In Tobias v Phelps[8] this Court, in applying the Ross ministerial/discretionary test, adopted this Court's numerous pre-Ross decisions which held that medical decision making is inherently discretionary. The Tobias Court went on to hold that the execution of medical decisions involved ministerial acts. The Court then concluded that the defendant doctors' decisions whether to wean a patient from medication and whether or how often to monitor the patient's condition during the weaning process involved medical judgments and, thus, constituted discretionary acts. However, the Tobias Court also held that once the defendant doctors had decided to monitor the patient during the weaning process, the execution of that decision involved ministerial *669 acts. Thus, the defendants were immune from claims arising from the defendant doctors' initial decisions on weaning and monitoring the patient. However, the defendants were not immune from claims arising from their actual execution of the weaning and monitoring process.

Applying the Tobias analysis to this case, we believe defendant Hopson's decision to administer anti-psychotic drugs to plaintiff involved substantial medical judgment. Thus, Hopson's decision to administer antipsychotic drugs to plaintiff is directly analogous to the defendants' decisions in Tobias on whether to wean or monitor the patient.

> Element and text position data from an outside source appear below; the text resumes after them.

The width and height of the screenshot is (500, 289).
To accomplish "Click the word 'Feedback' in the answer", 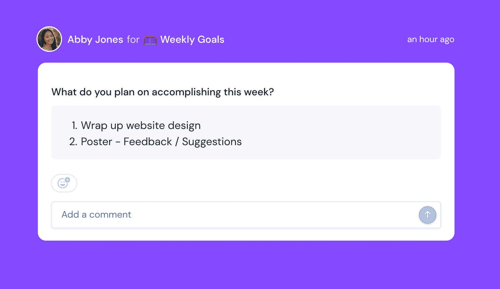I will coord(148,142).
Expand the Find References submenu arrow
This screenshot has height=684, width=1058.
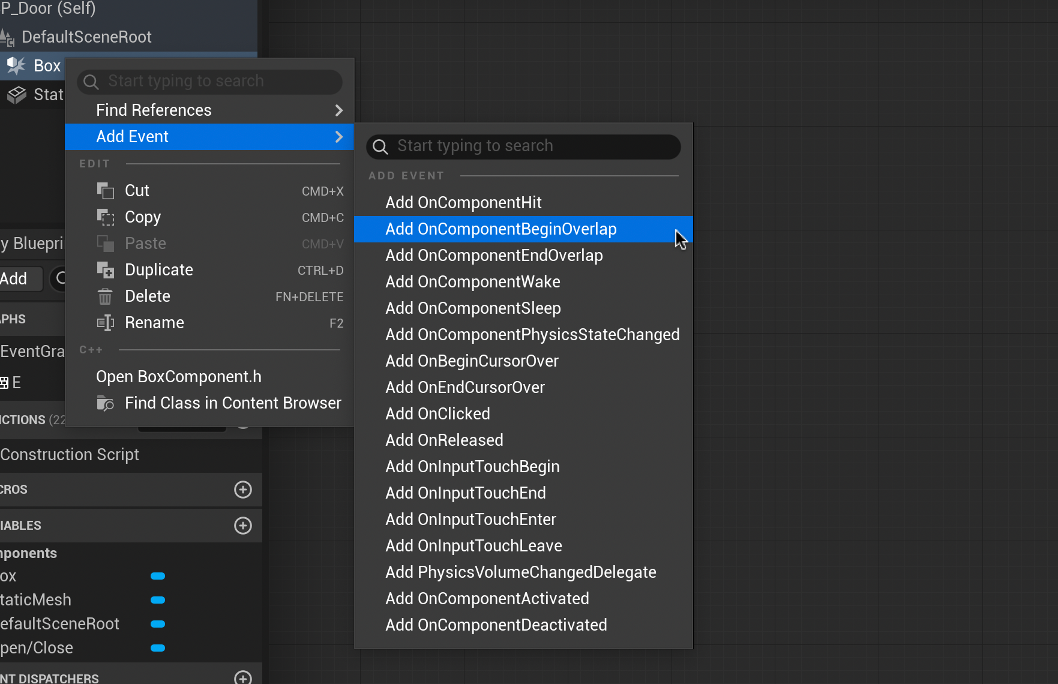[x=338, y=110]
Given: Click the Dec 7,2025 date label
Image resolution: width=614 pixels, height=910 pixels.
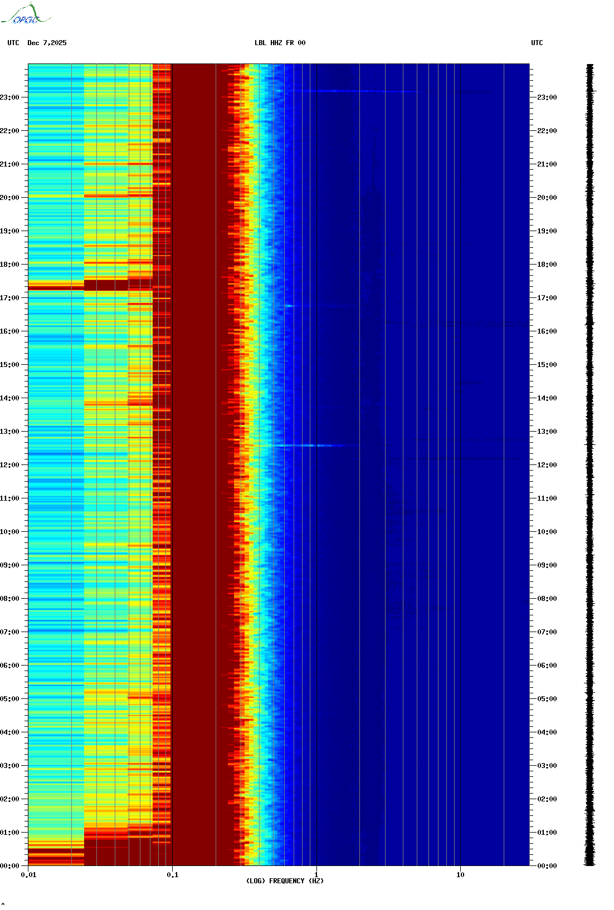Looking at the screenshot, I should 47,43.
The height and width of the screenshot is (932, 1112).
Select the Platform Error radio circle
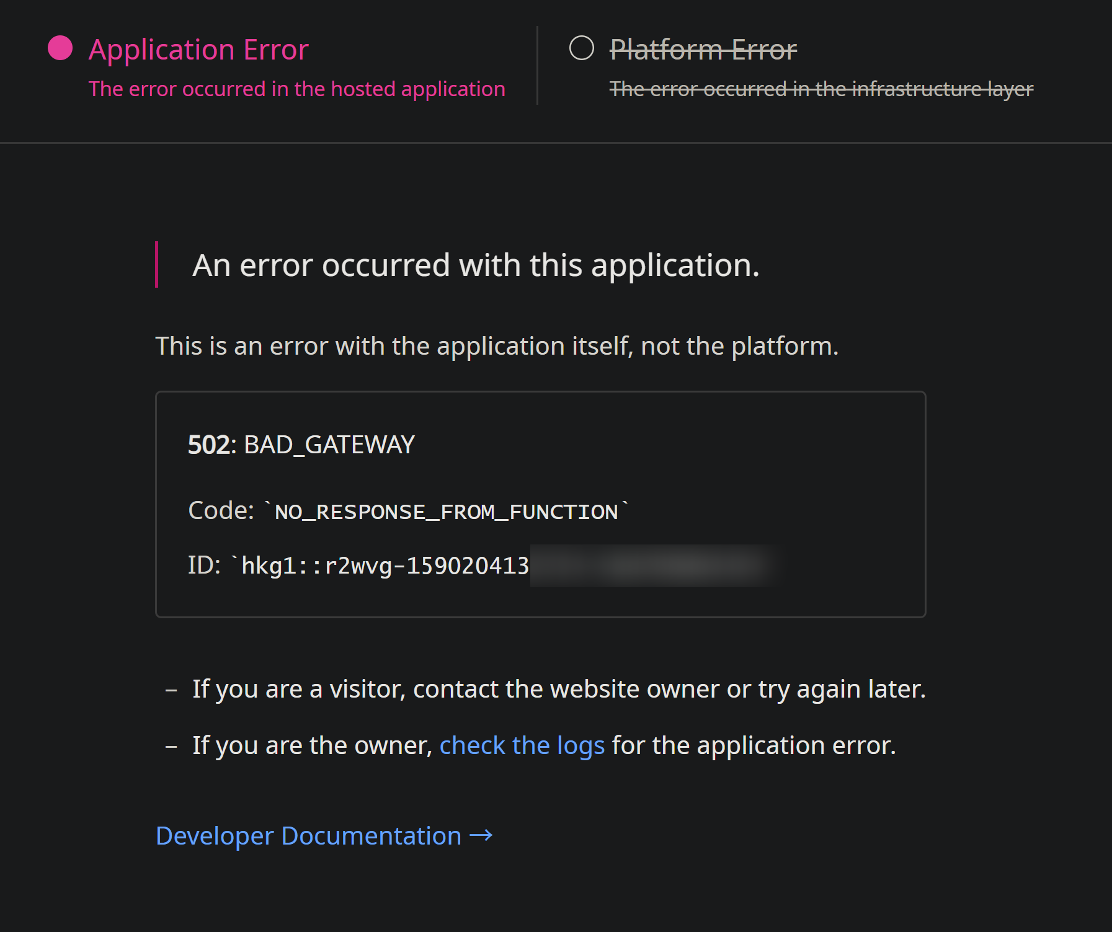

Hopson's decision did not merely involve the execution of a medical decision. Therefore, we conclude that Hopson's decision to administer antipsychotic drugs to plaintiff constituted a discretionary act and that defendant Hopson was immune from any claims arising from this decision.

In reaching this conclusion, we reject the analysis of the Ross ministerial/discretionary test made by another panel of this Court in Davis v Lhim (On Remand).[9] The Davis Court held that a defendant psychiatrist was not immune from a malpractice claim since he had no discretion to breach the standard of care imposed by the common law of malpractice. This holding in Davis results in a rule that, if a government official's professional conduct is negligent, he is not immune, but, if his conduct is not negligent, he is immune. This holding in Davis appears to destroy individual immunity for lower government officials whose conduct allegedly constitutes professional negligence. We do not believe the holding in Ross was intended to lead to such a far reaching result. We agree with the analysis in Judge CYNAR'S dissent in Davis and *670 refuse to apply the analysis made by the Davis majority to this case.

Therefore, we conclude that the trial judge did not err in finding that defendant Hopson was immune from plaintiff's claim in this case which arose out of Hopson's decision to administer antipsychotic drugs to plaintiff. The trial judge properly granted defendant Hopson's motion for summary judgment in this matter.

Affirmed.

NOTES

[*] Circuit judge, sitting on the Court of Appeals by assignment.

[1] MCL 691.1407; MSA 3.996(107).

[2] 420 Mich 567; 363 NW2d 641 (1984).

[3] Id., p 620.

[4] 144 Mich App 604; 375 NW2d 773 (1985), lv gtd 425 Mich 851 (1986)

[5] Ross, supra, pp 612-613; see Faigenbaum v Oakland Medical Center, 143 Mich App 303, 313-314; 373 NW2d 161 (1985), lv gtd 425 Mich 857 (1985).

[6] Faigenbaum, supra, p 314

[7] See Canon, supra, p 608.

[8] 144 Mich App 272, 280-281; 375 NW2d 365 (1985), lv gtd 424 Mich 859 (1985).

[9] 147 Mich App 8; 382 NW2d 195 (1985), lv gtd 425 Mich 851 (1986).